Congress softened the harshness of the ACPA by including a safe harbor for domain registrants who "believed and had reasonable grounds to believe that the use of the domain name was a fair use or otherwise lawful," 15 U.S.C. 1125(d)(1(B)(ii). To date, courts have been very stingy with this defense. In Audi AG v. D'Amato, 469 F.3d 534 (6th Cir. 2006), the Sixth Circuit remarked that the safe harbor defense is available "only in the most unusual cases." In Virtual Works Inc. v. Volkswagen of Am. Inc., 238 F.3d 264 (4th Cir. 2001), the Fourth Circuit held that a domain registrant who acts even partially in bad faith is not entitled to the safe harbor. The intent of these cases is clear: cybersquatters won't be allowed to escape liability merely by professing a pure heart or mustering a decent argument that their use of the plaintiff's mark was fair or lawful.
The Ninth Circuit's decision yesterday in Lahoti v. Vericheck Inc., No. 08-35001 (9th Cir., Nov. 16, 2009), is in the same vein as Audi AG and Virtual Works. In Lahoti, the court said that the domain registrant was not entitled to claim the safe harbor defense because it was "unlikely that he legitimately believed that his use of the Domain Name was wholly lawful in this case."
Wholly lawful. To my ear, "wholly lawful" is much more demanding than the language that Congress wrote, which is "believed and had reasonable grounds to believe that the use of the domain name was a fair use or otherwise lawful." But three federal appellate panels clearly feel otherwise. "Wholly lawful" is a tough standard for anyone to meet, and it proved insurmountable for a garden-variety cybersquatter like Lahoti. The bill of particulars against him:
- Lahoti registered <vericheck.com>, a domain identical to the plaintiff's "Vericheck" Georgia state service mark.
- Lahoti published a collection of outbound links (some pointing to the plaintiff's competitors), not a legitimate offering of goods and services, at the <vericheck.com> domain name.
- Lahoti offered to sell the domain name to the plaintiff for $72,500.
- Lahoti had been adjudicated a cybersquatter in other judicial proceedings.
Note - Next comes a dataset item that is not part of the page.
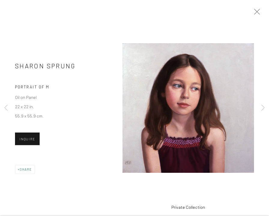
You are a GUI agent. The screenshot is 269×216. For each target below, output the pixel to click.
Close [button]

In most courts' estimation, the above factors are tell-tale signs of a dark, bad faith, cybersquatter heart. In fact, these factors would form the core of any decent "what not to do" list for domainers.
Now, as it turns out, the lower court made a couple legal errors when it ruled that the VeriCheck mark was a "distinctive" mark (and thereby protectable under the ACPA). The appellate court discussed at length how an arguably generic or descriptive mark might become "distinctive," and it sent the case back to the lower court for reconsideration.
So this was a close case as far as whether or not the plaintiff's mark is distinctive enough to support an ACPA claim. However, in this court's estimation, it wasn't a close case as far as whether Lahoti's behavior met the "wholly lawful" standard:
As we see the record, there is no genuine appellate issue on Lahoti’s bad faith. He has made his cybersquatter bed and now cannot persuasively challenge the district court’s conclusion that he must lie in it. A different case might be presented if Lahoti had a genuine business marketing service for which the Vericheck name was an aid, but there was no credible evidence of that here, nothing but his self-serving affidavit.
A reasonable person in Lahoti’s position—that is, a reasonable person who had previously been declared a cybersquatter in a judicial proceeding—should have known that his actions might be unlawful. Lahoti has previously advanced, unsuccessfully, the same trademark defenses he argues here, including the claim that the mark at issue was only descriptive and that he is entitled to the safe harbor. Lahoti’s failed defenses in these other cases make it unlikely that he legitimately believed that his use of the Domain Name was wholly lawful in this case.
The message I take from this language is that if you have been adjudicated a cybersquatter in a prior proceeding, or you are in the "domaining" or domain name speculation business, you had better knock down the trademark owner's claim to a protectable interest in the mark because you will never convince a court that your registration of the domain was "wholly lawful." Close doesn't count in cybersquatting.